# SA Metro KGW Bagout



## Guest (Mar 24, 2014)

Fished today late morning. Headed out and anchored up then dropped the burley pot over the side. Put over a paternoster rig with some squid and pilchard pieces and got a good bite straight away. Rebaited and back down and as soon as I hit the bottom I was on. After a few runs and a good fight on the light gear I pulled in a 38cm KGW. After undoing a tangle I got the bait back in and hookup straight away. It was then a fish a cast with nice sized metro whiting. I caught and threw back a few at 33cm.
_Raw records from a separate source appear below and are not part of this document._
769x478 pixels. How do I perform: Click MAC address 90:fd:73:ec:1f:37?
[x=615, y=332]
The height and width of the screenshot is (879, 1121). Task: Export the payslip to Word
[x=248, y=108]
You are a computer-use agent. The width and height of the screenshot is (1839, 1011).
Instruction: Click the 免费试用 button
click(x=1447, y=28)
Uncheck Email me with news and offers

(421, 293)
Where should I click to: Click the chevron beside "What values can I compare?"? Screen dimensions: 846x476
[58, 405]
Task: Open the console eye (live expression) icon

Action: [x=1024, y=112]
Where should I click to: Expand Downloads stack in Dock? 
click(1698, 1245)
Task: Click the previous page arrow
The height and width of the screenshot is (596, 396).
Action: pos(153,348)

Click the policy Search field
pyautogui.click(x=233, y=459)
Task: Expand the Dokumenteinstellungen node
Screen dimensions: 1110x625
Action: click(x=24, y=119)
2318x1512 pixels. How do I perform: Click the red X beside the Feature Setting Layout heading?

After 10 fish it slowed a bit but some more burley and I soon had my last 2 fish for my bag of 12 whiting from 36cm to 40cm. Bagged out in under 60min.

Stayed out a bit longer and got 1 squid and a few tommies. It was getting a bit rough so I headed back in.


----------



## Zilch (Oct 10, 2011)

Kelvin you never cease to amaze me !

Well done.

Steve


----------



## Tim71 (Nov 27, 2013)

Great work again Kelvin, you obviously have the metro area all worked out.
Good on you well done
Cheers


----------



## Geoffw (Jan 23, 2011)

Pretty dam good. Consistent mojo Kelvin.


----------



## suehobieadventure (Feb 17, 2009)

Kelvin you are a freak ( I mean that in the nicest possible way :lol: ) Well done.


----------



## benjiaka (May 30, 2013)

Damn good feed there mate! You did it again !


----------



## Guest (Apr 5, 2014)

Fished again a few days ago. Couldn't find the whiting and only had a few hours break in the wind. Managed to put together a feed.


----------



## Geoffw (Jan 23, 2011)

Nice one Kelvin . It's just no suprise anymore. Are you sure you were not a fish in a previous life?


----------



## Tim71 (Nov 27, 2013)

OK I'm hungry.. Yum!
Great work again Kelvin


----------



## Andrew1231 (Jun 6, 2014)

Any chance of finding out where you are getting all of these?


----------



## Guest (Jun 7, 2014)

Metro Adelaide ;-)


----------



## Rockster (Sep 7, 2007)

Gardies! Now I am jealous. Makes a change from Snook I guess.

Cheers


----------



## Fsck (Dec 25, 2013)

Kelvin said:


> Metro Adelaide ;-)


Was it south of the breakwater?


----------



## Guest (Jun 9, 2014)

Yep


----------



## Andrew1231 (Jun 6, 2014)

any chance of finding out where you got the whiting from? More specific than metro Adelaide haha ?


----------



## Stealthfisha (Jul 21, 2009)

Hahahahahah
yeah!
got gps plot by chance...I wont tell anyone hahahaahah


----------